WHAT TO PRODUCE → Give back every record below precisely as written.

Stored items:
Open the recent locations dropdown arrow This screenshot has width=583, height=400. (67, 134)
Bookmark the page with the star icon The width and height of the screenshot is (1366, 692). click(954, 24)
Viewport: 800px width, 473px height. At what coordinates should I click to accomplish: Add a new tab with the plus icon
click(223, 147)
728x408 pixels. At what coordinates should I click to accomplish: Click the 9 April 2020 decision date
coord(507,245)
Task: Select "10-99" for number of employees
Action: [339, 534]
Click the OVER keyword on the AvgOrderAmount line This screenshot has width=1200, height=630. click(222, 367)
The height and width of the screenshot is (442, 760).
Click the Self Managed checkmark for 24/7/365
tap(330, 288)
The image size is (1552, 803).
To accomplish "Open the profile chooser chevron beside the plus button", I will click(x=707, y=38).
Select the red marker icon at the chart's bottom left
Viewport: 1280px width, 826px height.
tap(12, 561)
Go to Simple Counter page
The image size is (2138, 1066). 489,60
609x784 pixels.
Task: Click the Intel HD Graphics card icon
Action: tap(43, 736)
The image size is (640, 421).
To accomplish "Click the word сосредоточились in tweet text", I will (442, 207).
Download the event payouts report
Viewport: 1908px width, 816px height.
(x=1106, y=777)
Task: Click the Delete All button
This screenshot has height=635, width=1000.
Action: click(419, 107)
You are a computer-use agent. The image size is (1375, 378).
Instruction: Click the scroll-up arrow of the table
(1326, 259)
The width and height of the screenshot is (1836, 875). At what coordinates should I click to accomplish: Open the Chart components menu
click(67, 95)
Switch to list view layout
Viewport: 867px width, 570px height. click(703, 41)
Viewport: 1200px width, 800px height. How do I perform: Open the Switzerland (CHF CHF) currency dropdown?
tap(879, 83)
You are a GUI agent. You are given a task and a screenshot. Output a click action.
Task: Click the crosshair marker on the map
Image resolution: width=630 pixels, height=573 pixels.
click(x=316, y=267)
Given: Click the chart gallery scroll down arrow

OUTPUT →
Open the recent locations dropdown arrow This screenshot has width=583, height=400. (67, 134)
Bookmark the page with the star icon The width and height of the screenshot is (1366, 692). click(954, 24)
Viewport: 800px width, 473px height. At what coordinates should I click to accomplish: Add a new tab with the plus icon
click(223, 147)
728x408 pixels. At what coordinates should I click to accomplish: Click the 9 April 2020 decision date
coord(507,245)
Task: Select "10-99" for number of employees
Action: [339, 534]
Click the OVER keyword on the AvgOrderAmount line This screenshot has width=1200, height=630. click(222, 367)
The height and width of the screenshot is (442, 760).
Click the Self Managed checkmark for 24/7/365
tap(330, 288)
The image size is (1552, 803).
To accomplish "Open the profile chooser chevron beside the plus button", I will click(x=707, y=38).
Select the red marker icon at the chart's bottom left
Viewport: 1280px width, 826px height.
tap(12, 561)
Go to Simple Counter page
The image size is (2138, 1066). 489,60
609x784 pixels.
Task: Click the Intel HD Graphics card icon
Action: tap(43, 736)
The image size is (640, 421).
To accomplish "Click the word сосредоточились in tweet text", I will (442, 207).
Download the event payouts report
Viewport: 1908px width, 816px height.
(x=1106, y=777)
Task: Click the Delete All button
This screenshot has height=635, width=1000.
Action: click(419, 107)
You are a computer-use agent. The image size is (1375, 378).
Instruction: Click the scroll-up arrow of the table
(1326, 259)
The width and height of the screenshot is (1836, 875). At what coordinates should I click to accomplish: Open the Chart components menu
click(67, 95)
Switch to list view layout
Viewport: 867px width, 570px height. click(703, 41)
Viewport: 1200px width, 800px height. How do I perform: Open the Switzerland (CHF CHF) currency dropdown?
tap(879, 83)
You are a GUI agent. You are given a task and a screenshot. Output a click action.
Task: Click the crosshair marker on the map
Image resolution: width=630 pixels, height=573 pixels.
click(x=316, y=267)
Given: Click the chart gallery scroll down arrow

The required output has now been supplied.